The Kitchen Kabaret section of the presentation got the biggest reaction. People love that show!
Little do they know that originally Bonnie Appetite was to have a sidekick called Juicy Lucy, and that after Lucy got deep-sixed, Bonnie was given a wedding ring due to the “family nature” of the show. Yowza!!!
We all know and love Dreamfinder and Figment. But did you know there could have been a rip-off set of characters for the Living Seas known as Captain Saltyhinder and his sidekick Mackerel if the folks at United Technologies had had their way?
We may never know exactly what a Captain Saltyhinder walk-around character would have looked like, but I’d say the world’s better off if he were to have looked anything like this:
The rest of the presentation was devoted to the late, great Horizons, which was intended to be a futuristic sequel to the Carousel of Progress. I am so sad I never got to ride it, because I know it would have been my absolute favorite.
Originally envisioned as “FutureProbe,” it eventually became known as “Century 3″… for a time. Interestingly, the Sherman Bros.’ song for the pavilion, “New Horizons,” was not supposed to be used for its name. But the “Horizons” part stuck, while the song did not!
I can’t show you the photo of John Hench contemplating his lunch, but I CAN show you what he was eating!
At the end of the presentation, we got to see not one but all three choose-your-own endings for Horizons, which had the crowd cheering. Take that, Star Tours!!!

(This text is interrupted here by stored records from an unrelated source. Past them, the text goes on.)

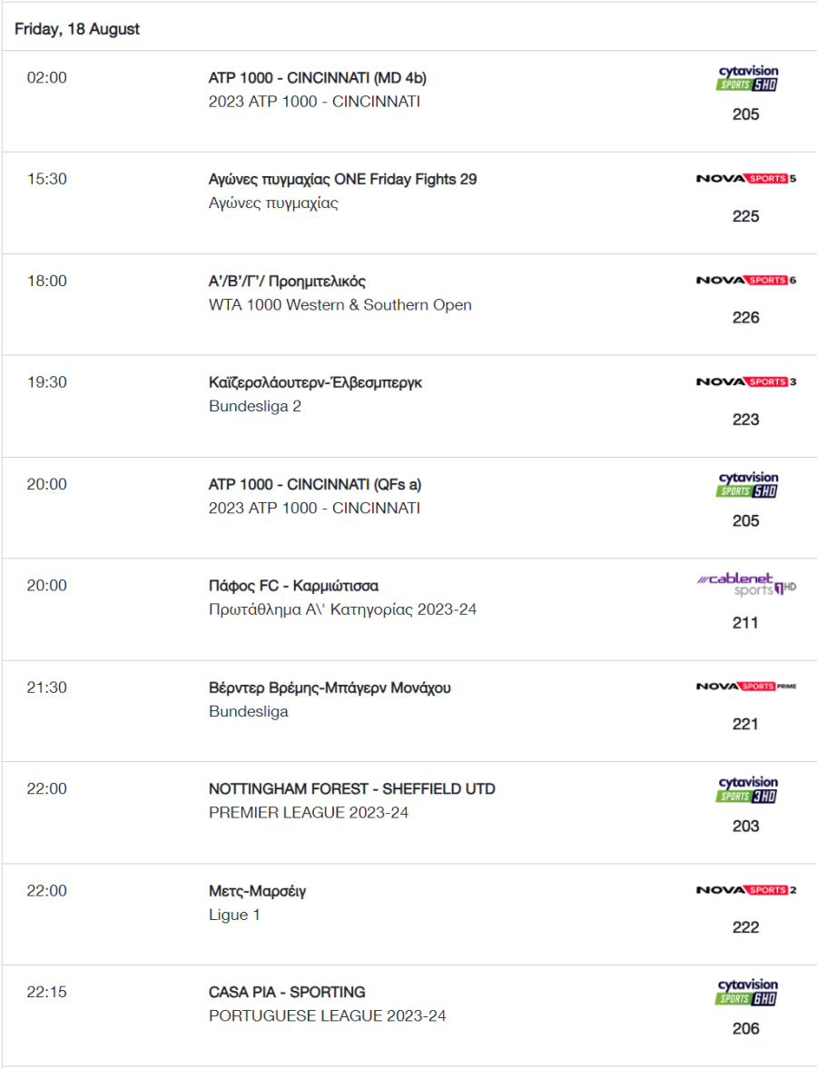Click Βέρντερ Βρέμης-Μπάγερν Μονάχου match title
This screenshot has height=1069, width=817.
click(x=330, y=688)
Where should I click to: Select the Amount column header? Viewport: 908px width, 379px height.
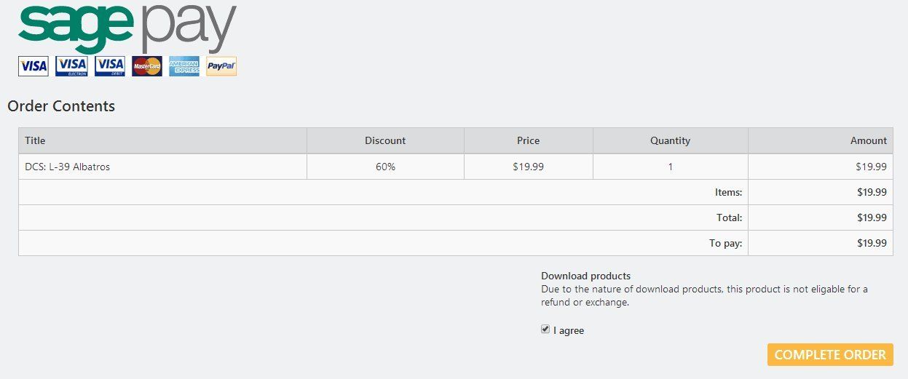click(868, 140)
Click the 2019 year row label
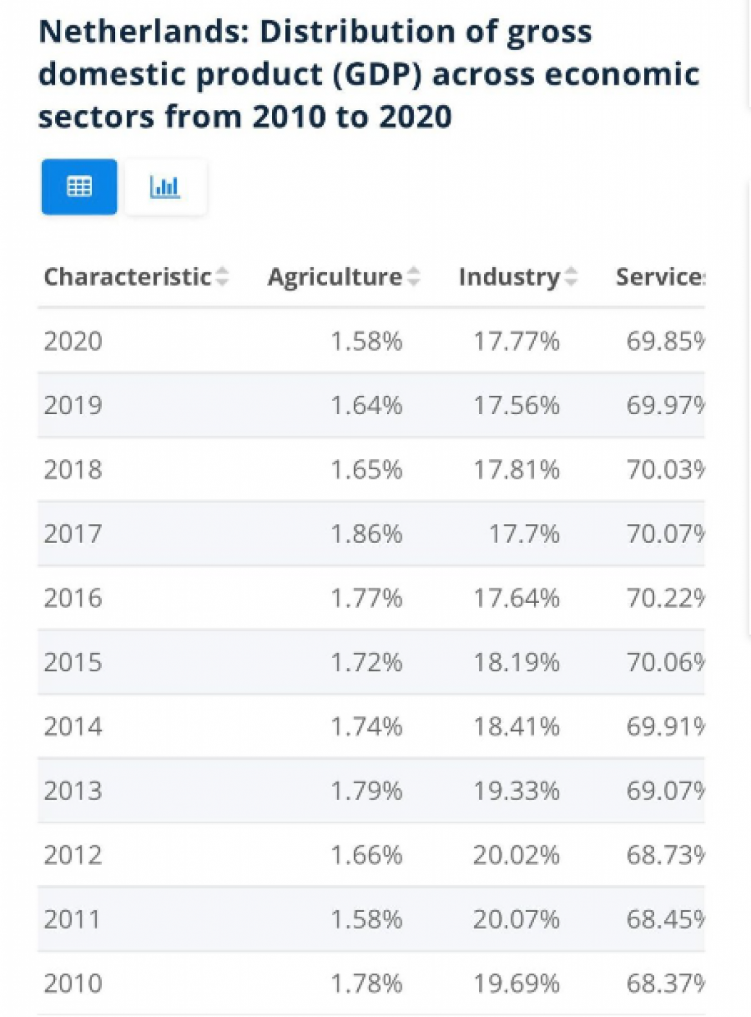751x1017 pixels. point(73,406)
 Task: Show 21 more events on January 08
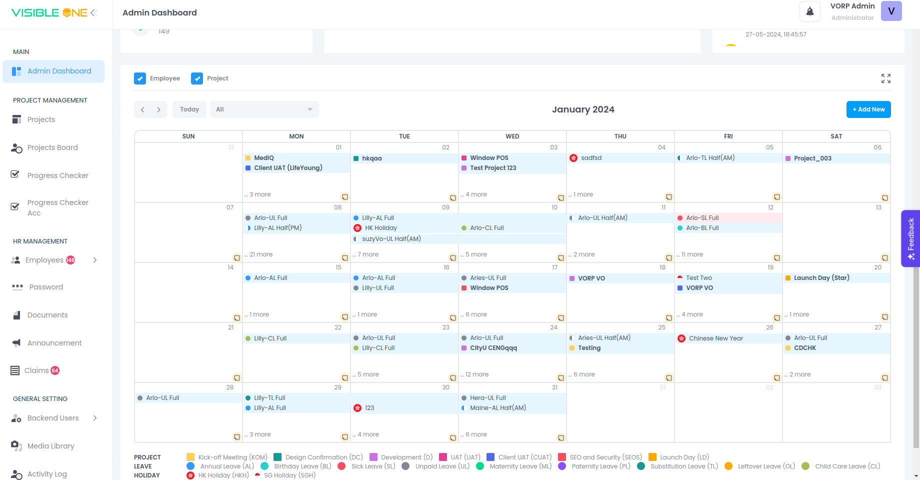[x=261, y=255]
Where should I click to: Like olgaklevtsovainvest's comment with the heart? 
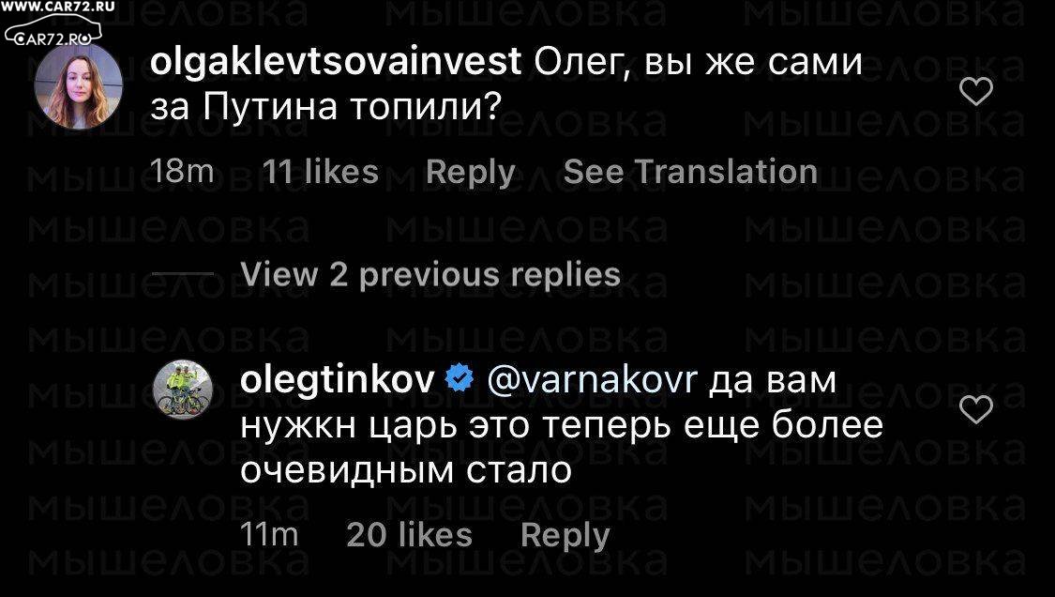click(x=975, y=92)
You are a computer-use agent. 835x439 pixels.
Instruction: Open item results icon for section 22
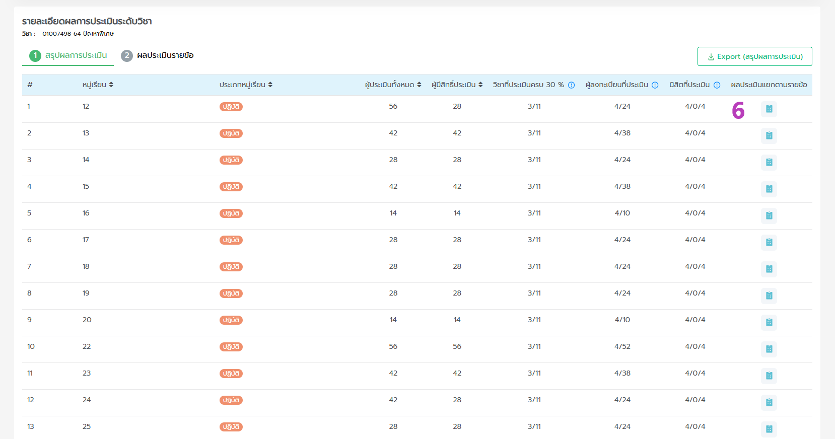pos(769,349)
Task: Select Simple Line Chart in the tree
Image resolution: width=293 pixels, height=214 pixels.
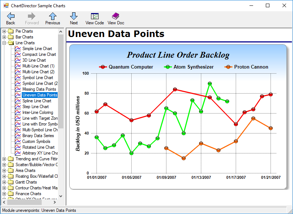Action: 37,49
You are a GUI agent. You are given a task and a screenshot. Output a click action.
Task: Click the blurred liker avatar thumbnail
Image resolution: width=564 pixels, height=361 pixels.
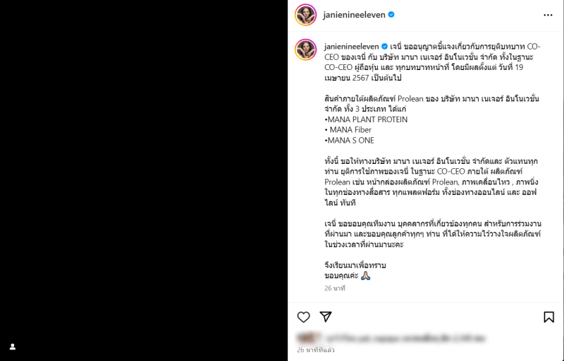click(x=309, y=338)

Makin’ Memories: Epcot on Film
The last presentation before lunch featured former Imagineer Bob Garner and the ever-smirksome Tim O’Day showing clips and trading stories about Epcot on film.
Aw, cool! Bob just got engaged at Disney! I smell a Disney wedding…

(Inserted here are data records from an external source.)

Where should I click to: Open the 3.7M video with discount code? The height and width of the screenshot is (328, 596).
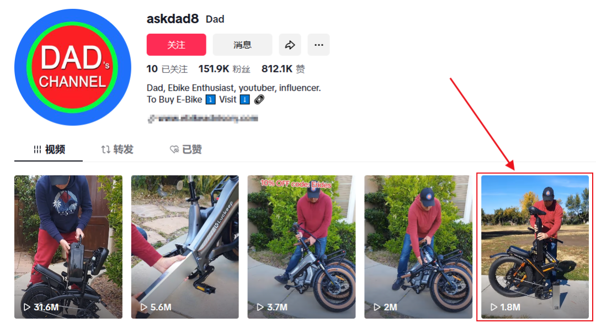301,247
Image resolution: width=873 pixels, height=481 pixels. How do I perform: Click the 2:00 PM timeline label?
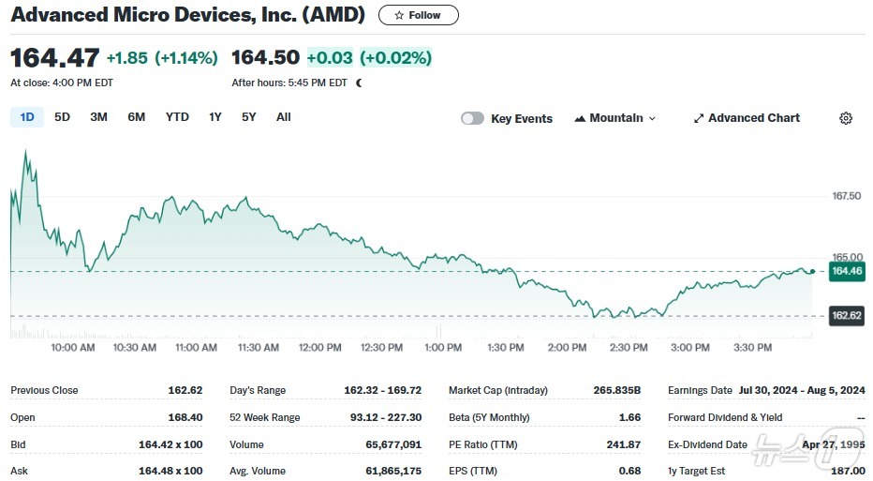[x=567, y=348]
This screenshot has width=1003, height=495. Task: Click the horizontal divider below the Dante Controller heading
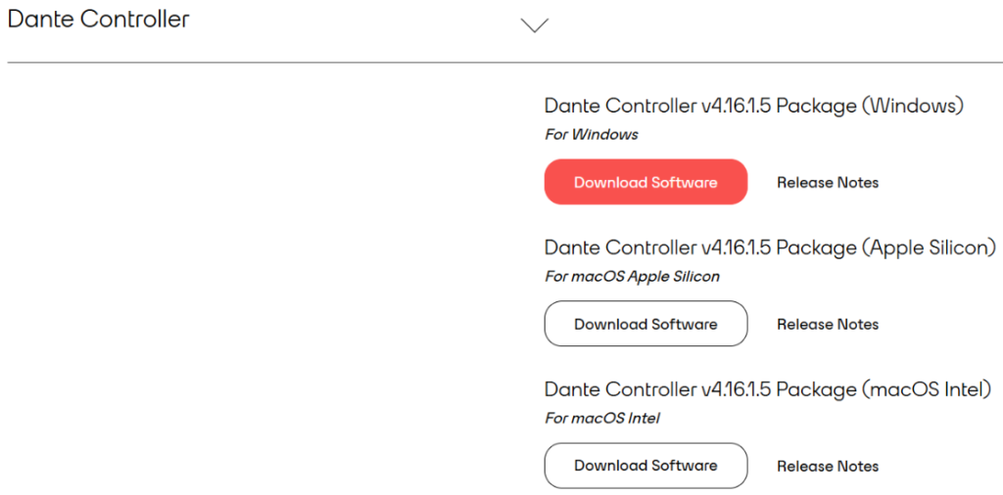click(x=504, y=63)
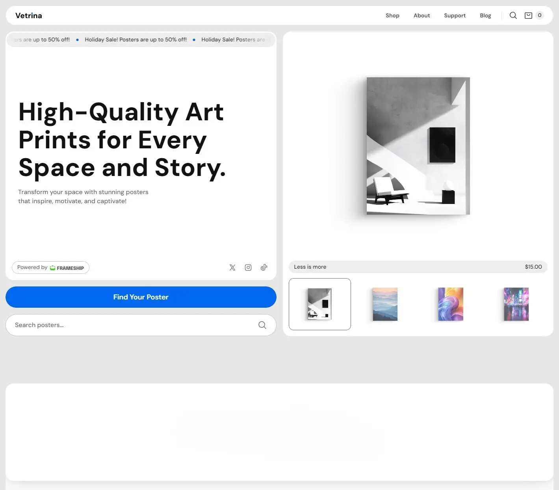Pick the neon city street poster thumbnail
The width and height of the screenshot is (559, 490).
[516, 304]

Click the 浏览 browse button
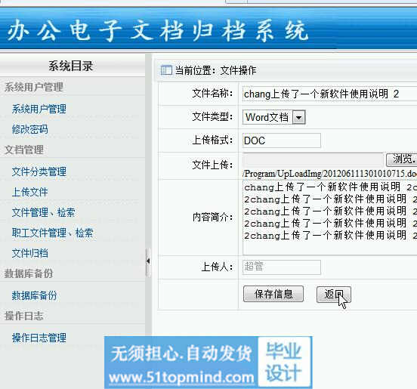pos(401,159)
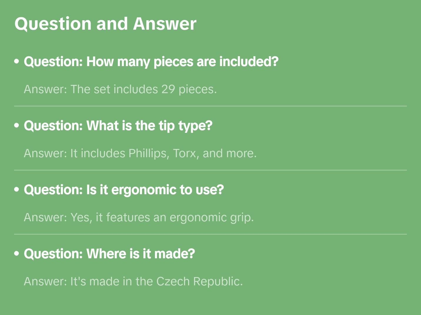Screen dimensions: 421x315
Task: Expand the 'How many pieces are included?' question
Action: tap(151, 62)
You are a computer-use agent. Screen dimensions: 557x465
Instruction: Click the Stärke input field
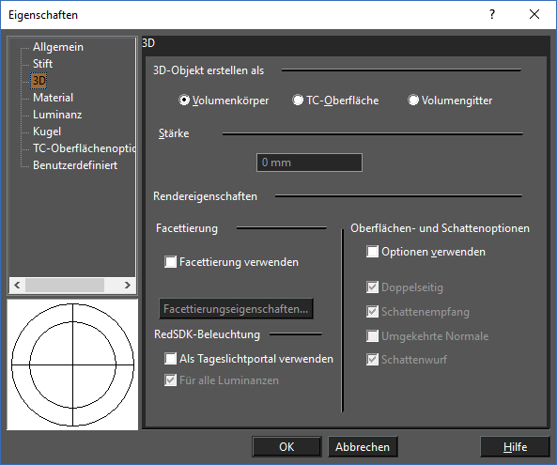[309, 163]
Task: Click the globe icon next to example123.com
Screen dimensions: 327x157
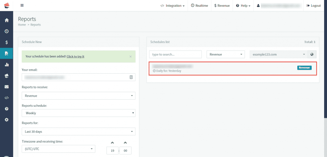Action: click(312, 54)
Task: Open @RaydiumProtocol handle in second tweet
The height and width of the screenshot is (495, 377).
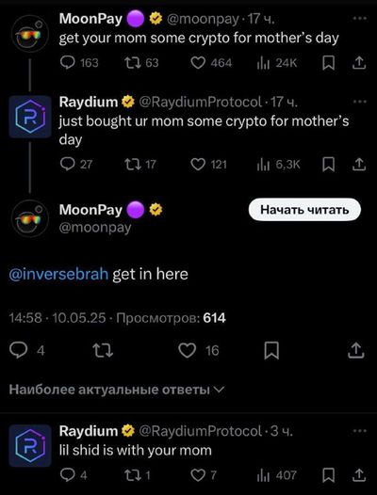Action: [x=201, y=102]
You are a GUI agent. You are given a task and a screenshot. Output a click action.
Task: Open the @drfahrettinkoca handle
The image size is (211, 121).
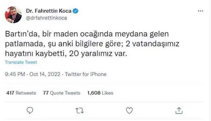click(46, 18)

One of the first clips they showed was a fly-through of the Epcot model. I wish they had this model on display somewhere in the park so you could check it out.
They also showed the same “We’re Getting Ready For You” music video that cracked us up in Epcot’s tiny 25th anniversary display. You know, the song whose lyrics consist of a list of things that people did to get the park ready for YOU. (You can make them up as you go along: “We did some things/And other stuff/We put things up/And laid them down/We made some costumes/And jumped around…”)
Among the other stuff that “we” did for “you”…
Eight hours trapped in a shark cage…
One thing that was rare was the test footage of Bob Garner with two potential versions of Figment—one animatronic, one puppet. He preferred the puppet…
The best part was the story about the day Bob almost killed Mickey Mouse. He had this idea for a promo that involved filming Mickey atop Spaceship Earth from a helicopter. Nowadays the whole thing would be a composite of a bizarrely bulbous CG Mickey slightly hovering over Spaceship Earth, captured in a stomach-churning and physically impossible CG flythrough. But because it was the ‘80s, this meant actually putting a guy in a suit on top of Spaceship Earth with ONLY A ROPE tied around him for “safety.”
Good thing they hadn’t invented moving-mouth Mickey yet, or you’d be lip-reading “Get me the *$%^#@! down from here!!!”
Thankfully, Mickey survived, Bob Garner kept his job, and millions of us around the world saw the ad and exclaimed, “I want to go to there!”
This shot’s just in here cuz it’s rad!
The most memorable part of this panel for me, however, was when Tim O’Day mistakenly thought I was the person in the front row who’d made a wisecrack about Puff the Magic Dragon and gave my website a backhanded shoutout by muttering “Travel Babble” into his microphone. Welcome, new readers!
“I have no idea who this Lurkyloo person is, but I’m pretty sure she has the hots for me cuz she’s always in the front row!”